Task statement
Give the listing again exactly, omitting its images.

Data records

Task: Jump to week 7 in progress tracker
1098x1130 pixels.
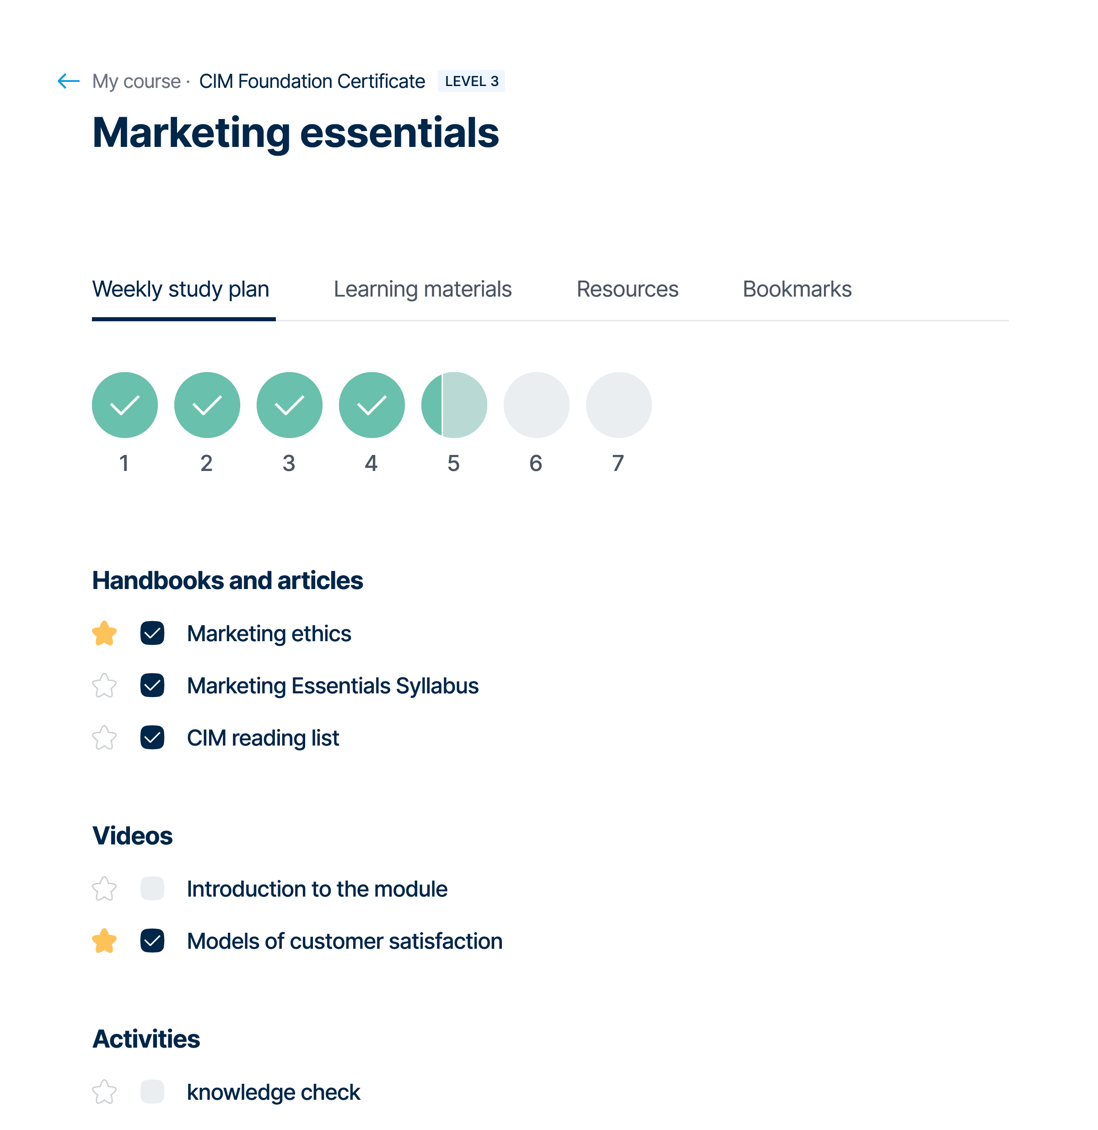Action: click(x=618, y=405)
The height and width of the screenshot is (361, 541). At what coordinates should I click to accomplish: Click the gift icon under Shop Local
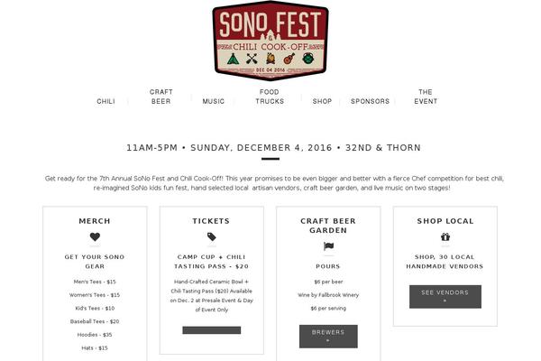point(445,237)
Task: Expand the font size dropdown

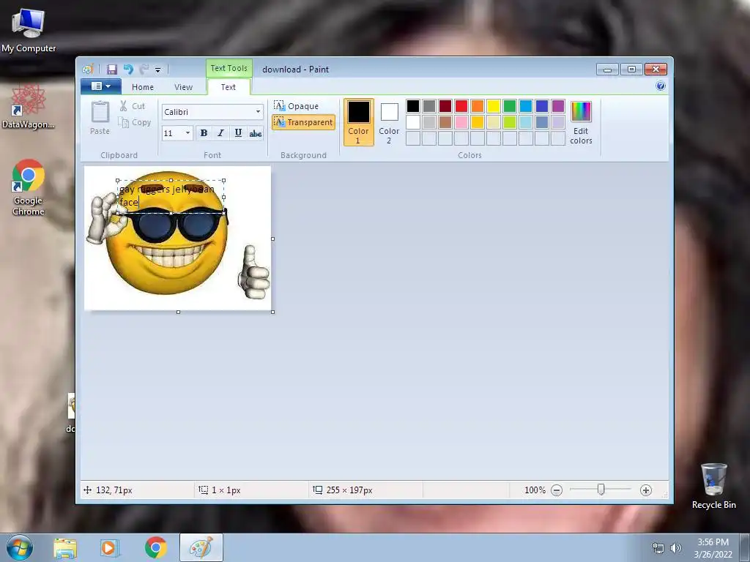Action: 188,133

The answer
Task: Jump to week 7 in progress tracker
1098x1130 pixels.
Action: click(x=618, y=405)
The height and width of the screenshot is (361, 541). At what coordinates should I click to accomplish: Click the gift icon under Shop Local
point(445,237)
Task: Expand the font size dropdown

Action: 188,133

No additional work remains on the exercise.